▶ [Input for this task]
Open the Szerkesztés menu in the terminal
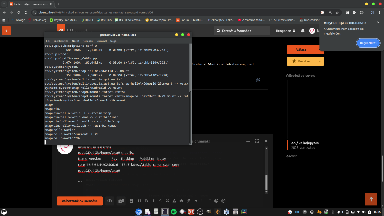384x216 pixels. [61, 41]
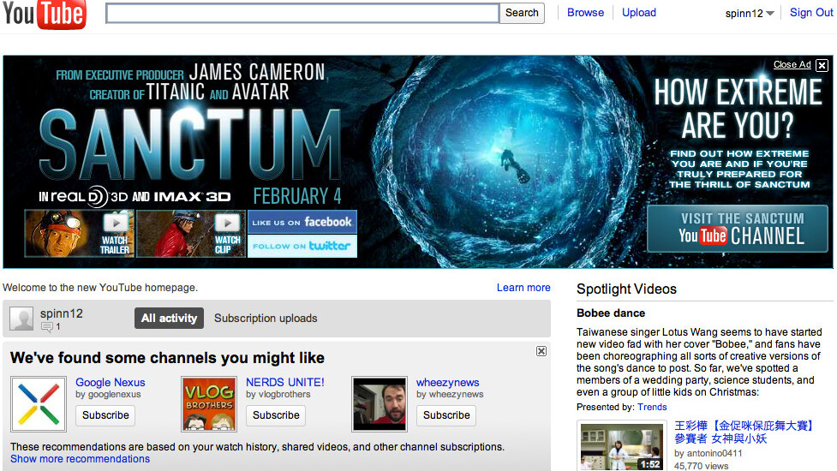Screen dimensions: 837x471
Task: Click the Follow on Twitter banner button
Action: click(302, 246)
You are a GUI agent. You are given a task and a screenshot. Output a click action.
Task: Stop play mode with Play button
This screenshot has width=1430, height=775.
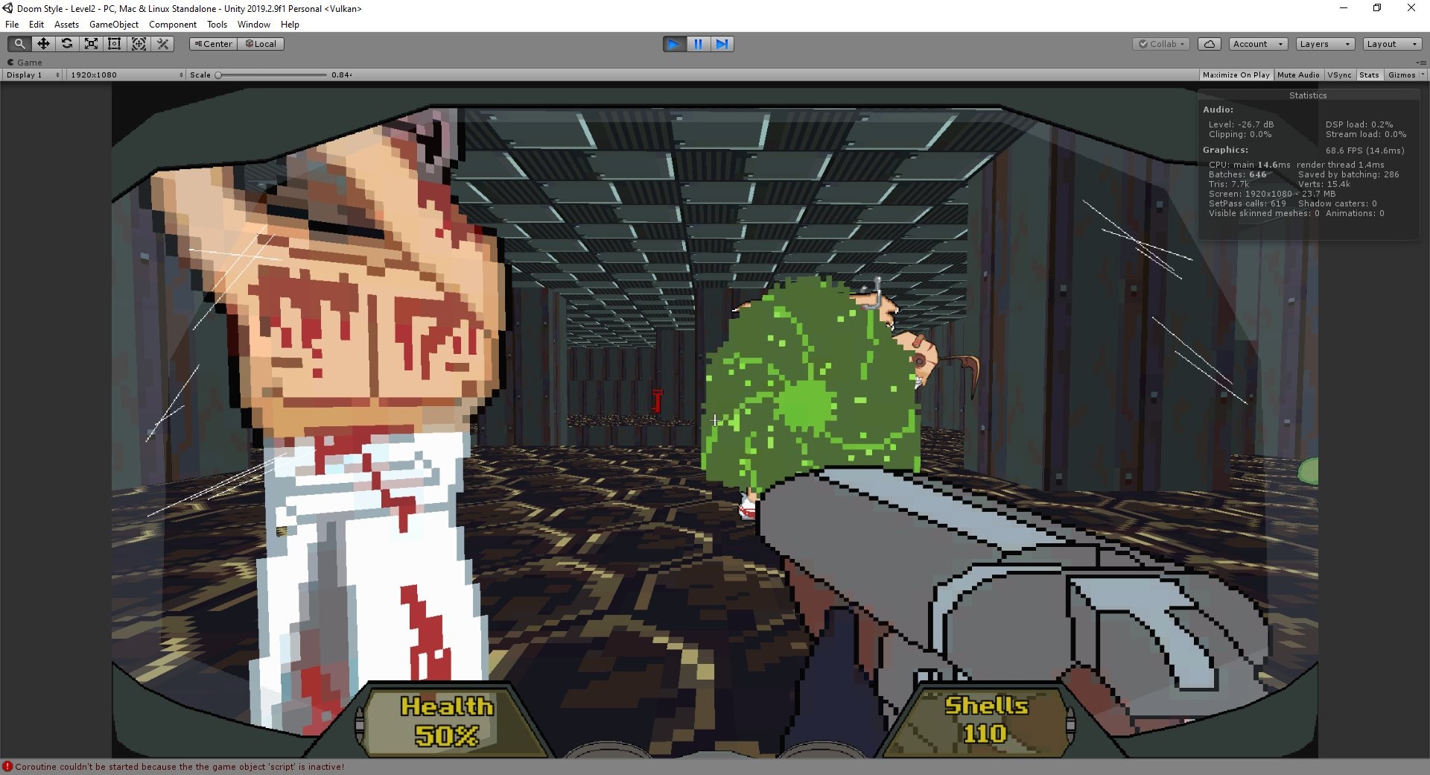click(674, 44)
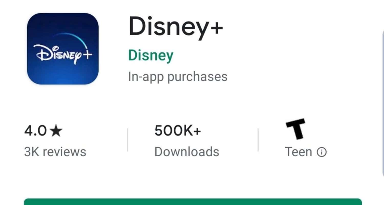Click the 500K+ downloads count
Image resolution: width=384 pixels, height=205 pixels.
pyautogui.click(x=178, y=131)
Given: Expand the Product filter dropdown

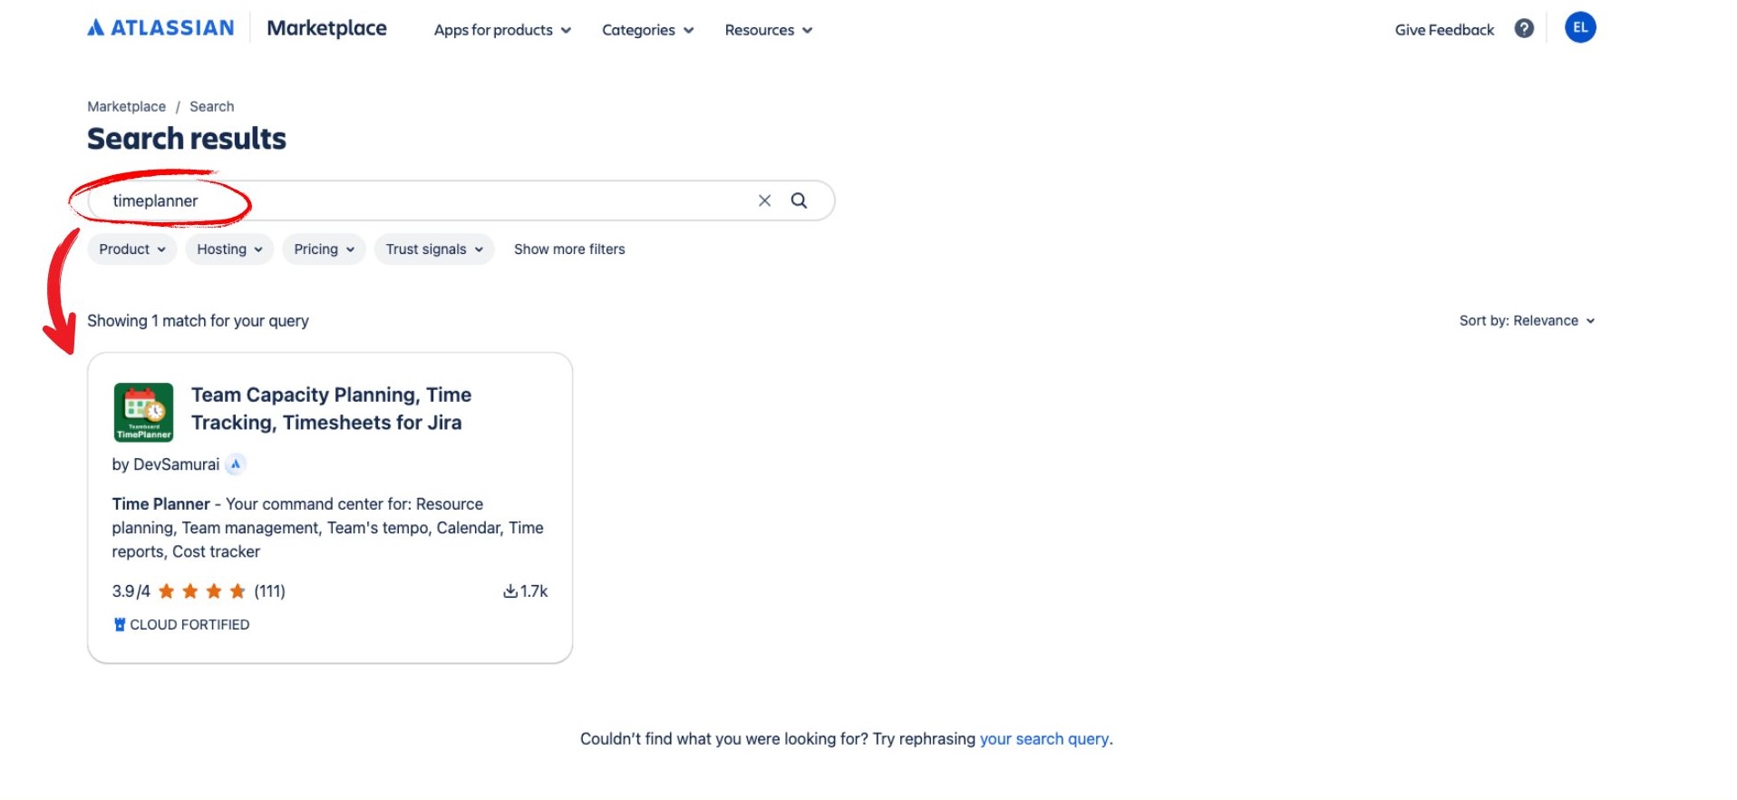Looking at the screenshot, I should [132, 249].
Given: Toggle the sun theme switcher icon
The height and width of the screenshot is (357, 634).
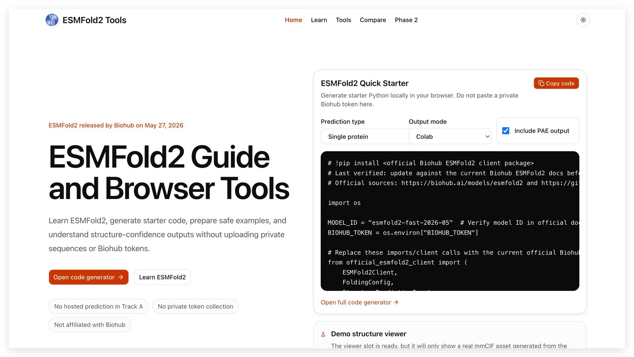Looking at the screenshot, I should 583,20.
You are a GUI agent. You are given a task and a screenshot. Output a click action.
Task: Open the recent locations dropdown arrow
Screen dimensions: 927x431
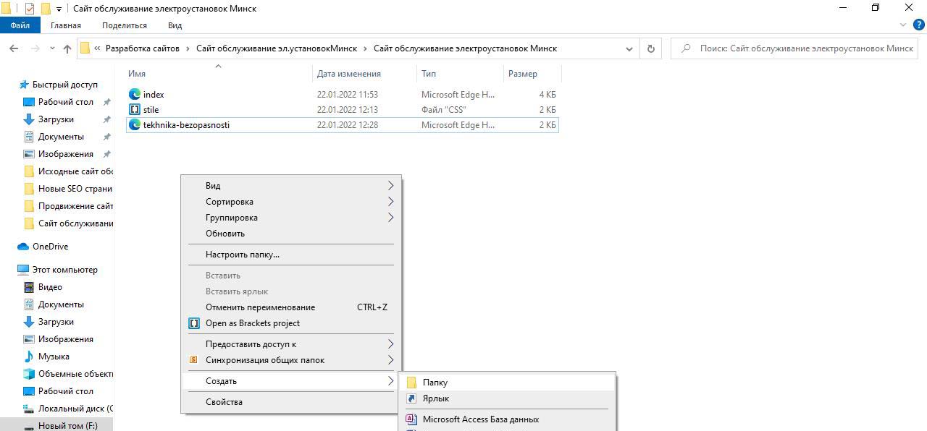(52, 48)
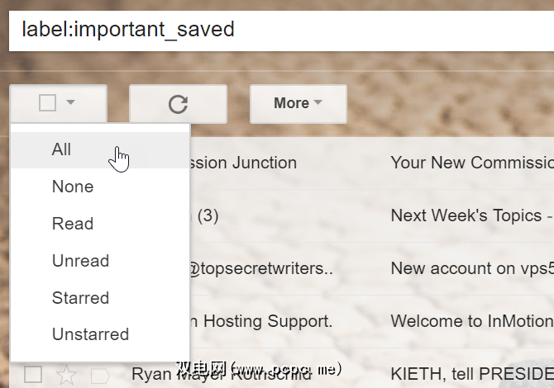Tick the select-all checkbox in toolbar
554x388 pixels.
pyautogui.click(x=48, y=103)
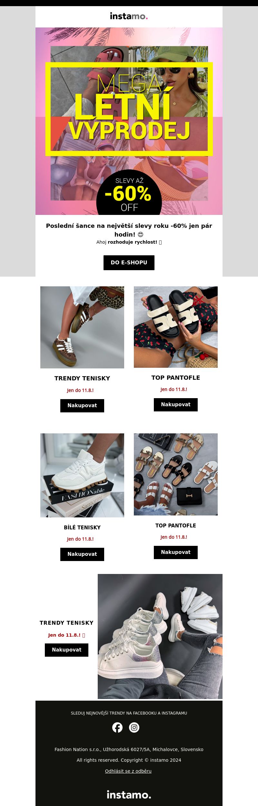The image size is (258, 806).
Task: Click the first TRENDY TENISKY title
Action: click(x=82, y=378)
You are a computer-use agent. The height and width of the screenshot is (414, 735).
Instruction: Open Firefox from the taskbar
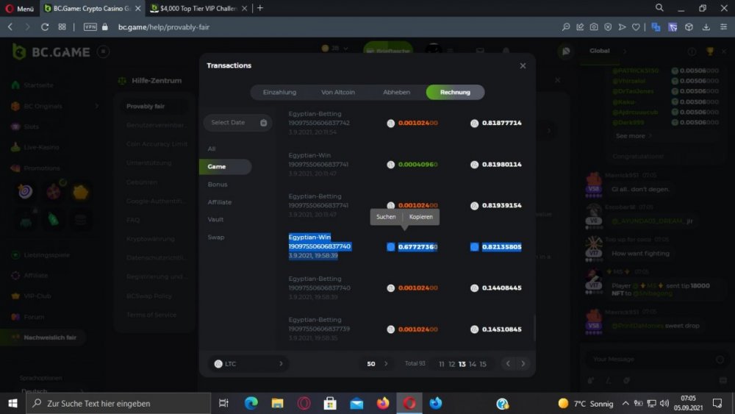click(382, 403)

▶ [What to do] Without including any picture, copy the listing above exactly and in full.

▶ [Response below]
Open the Szerkesztés menu in the terminal
384x216 pixels. [61, 41]
Screen dimensions: 837x471
Task: Click the Follow on Twitter banner button
Action: click(302, 246)
You are a GUI agent. You are given a task and a screenshot. Output a click action.
Task: Stop play mode with Play button
This screenshot has width=1430, height=775.
click(674, 44)
Click the 500K+ downloads count
Image resolution: width=384 pixels, height=205 pixels.
pyautogui.click(x=178, y=131)
Given: Expand the Product filter dropdown

Looking at the screenshot, I should [132, 249].
Given: Toggle the sun theme switcher icon
The height and width of the screenshot is (357, 634).
Looking at the screenshot, I should 583,20.
You are a GUI agent. You are given a task and a screenshot. Output a click action.
Task: Open the recent locations dropdown arrow
Screen dimensions: 927x431
(52, 48)
Tick the select-all checkbox in toolbar
554x388 pixels.
pyautogui.click(x=48, y=103)
The image size is (258, 806).
Task: Click the first TRENDY TENISKY title
Action: click(x=82, y=378)
You are a computer-use agent. The height and width of the screenshot is (414, 735).
Instruction: Open Firefox from the taskbar
click(382, 403)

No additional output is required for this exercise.